What you will do
As the Senior Staff Biostatistician, you are responsible for providing statistical guidance in development of clinical research programs and of individual studies as part of multi-disciplinary team. This position is responsible for development of Statistical Analysis Plans, including statistical methodology, definition of derived variables, data-handling rules, mockups and ultimately analysis of study data in support of business needs.
- Provide timely and scientifically sound statistical expertise to clinical development projects.
- Participate in department and cross-functional meetings to optimize clinical study designs, endpoints, and analysis strategies.
- Collaborate with members of project teams to establish project timelines and to develop and implement protocols
- Develop statistical analysis plans, coordinate and perform data analysis and validation as necessary, and provide data interpretation.
- Provide statistical input to regulatory requests to support and defend clinical programs.
- Collaborate with clinical scientists, thought leaders, and medical writers, both internally and externally, in the publication of study data.
- Stay current with new developments in statistics, SAS programming, and regulatory guidance through literature review, conference attendance, etc.
- Perform inferential analyses; inputs to the statistical section of the clinical study report (CSR) and review clinical study report.
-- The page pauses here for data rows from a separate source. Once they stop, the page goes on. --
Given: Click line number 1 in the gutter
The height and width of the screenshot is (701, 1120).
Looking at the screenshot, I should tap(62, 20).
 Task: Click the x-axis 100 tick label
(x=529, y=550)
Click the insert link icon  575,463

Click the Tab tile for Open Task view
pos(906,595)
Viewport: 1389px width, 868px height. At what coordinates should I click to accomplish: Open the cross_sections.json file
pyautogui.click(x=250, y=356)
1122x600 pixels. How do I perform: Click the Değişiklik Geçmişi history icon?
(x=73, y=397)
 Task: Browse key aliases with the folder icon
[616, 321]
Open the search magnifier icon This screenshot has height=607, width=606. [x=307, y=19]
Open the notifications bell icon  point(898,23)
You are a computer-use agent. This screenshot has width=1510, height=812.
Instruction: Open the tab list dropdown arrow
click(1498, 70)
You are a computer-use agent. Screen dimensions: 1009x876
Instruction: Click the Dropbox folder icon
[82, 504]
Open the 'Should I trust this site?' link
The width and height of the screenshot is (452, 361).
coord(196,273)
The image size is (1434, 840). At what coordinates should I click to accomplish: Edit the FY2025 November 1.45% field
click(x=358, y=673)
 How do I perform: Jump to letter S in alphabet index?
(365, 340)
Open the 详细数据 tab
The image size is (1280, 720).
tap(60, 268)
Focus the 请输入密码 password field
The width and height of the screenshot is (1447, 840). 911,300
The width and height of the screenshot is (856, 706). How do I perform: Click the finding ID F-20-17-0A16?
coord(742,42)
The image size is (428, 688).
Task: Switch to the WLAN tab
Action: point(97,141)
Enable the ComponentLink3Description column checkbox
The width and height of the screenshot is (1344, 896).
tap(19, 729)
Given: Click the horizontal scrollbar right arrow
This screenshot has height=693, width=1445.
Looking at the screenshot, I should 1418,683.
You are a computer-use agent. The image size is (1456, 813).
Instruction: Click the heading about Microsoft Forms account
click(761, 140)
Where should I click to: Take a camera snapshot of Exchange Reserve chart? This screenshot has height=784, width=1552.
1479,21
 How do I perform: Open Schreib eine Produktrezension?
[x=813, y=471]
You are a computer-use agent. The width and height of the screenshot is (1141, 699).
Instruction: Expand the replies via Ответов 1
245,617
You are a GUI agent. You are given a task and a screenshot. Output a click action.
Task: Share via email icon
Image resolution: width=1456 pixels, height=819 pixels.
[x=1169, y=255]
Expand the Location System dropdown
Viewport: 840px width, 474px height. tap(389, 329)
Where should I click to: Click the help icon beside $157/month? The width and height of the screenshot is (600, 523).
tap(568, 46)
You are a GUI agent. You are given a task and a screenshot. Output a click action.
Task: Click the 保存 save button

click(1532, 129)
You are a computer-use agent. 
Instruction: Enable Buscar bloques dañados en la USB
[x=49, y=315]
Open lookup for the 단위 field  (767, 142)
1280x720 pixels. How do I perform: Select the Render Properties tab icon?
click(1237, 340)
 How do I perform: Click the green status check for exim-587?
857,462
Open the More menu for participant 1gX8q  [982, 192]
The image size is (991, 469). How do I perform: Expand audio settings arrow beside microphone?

Provide support for the study team to move CSR through the review and approval process. Provide statistical insight into interpretation and discussion of study results.
- Develop and test SAS programs to generate data sets, tables, listings, and graphs.
- Develop and test SAS programs to complete quality control and validation work on SAS programs, data sets and TLGs generated by others.
- Develop SAS programs to create derived variables and data sets (e.g., LOCF (Last Observation Carry Forward), adverse events with multiple merging and cleaning procedures), or perform other required advanced data manipulation to support completion of biostatistics projects; SAS, SQL & Macro skills required.
- Create documents to describe SAS programs as assigned such as specifications for protocol analysis data sets.
- Provide guidance to junior level programmers or statisticians.
What you need
- A minimum of a Master's Degree is required.
- A minimum of SAS proficiency including use of a variety of statistical procedures, e.g., nonparametric analysis, linear and non-linear models, categorical data and survival analysis required.
- A minimum of seven years of experience in the application of statistics, biostatistics, epidemiology or related field required.
- Programming experience in SAS or R required.
- Knowledge of clinical trial design and analysis required.
- Knowledge of regulatory guidelines (FDA/CFR; ISO14155) preferred.
- Experience supporting publication of analysis results (e.g. abstracts, posters, manuscripts) preferred.
- Experienced with electronic data capture (EDC) system(s) required.
- Excellent in both oral and written communications.
- Ability to explain statistical concepts to non-statisticians.
- Good organizational and time management skills.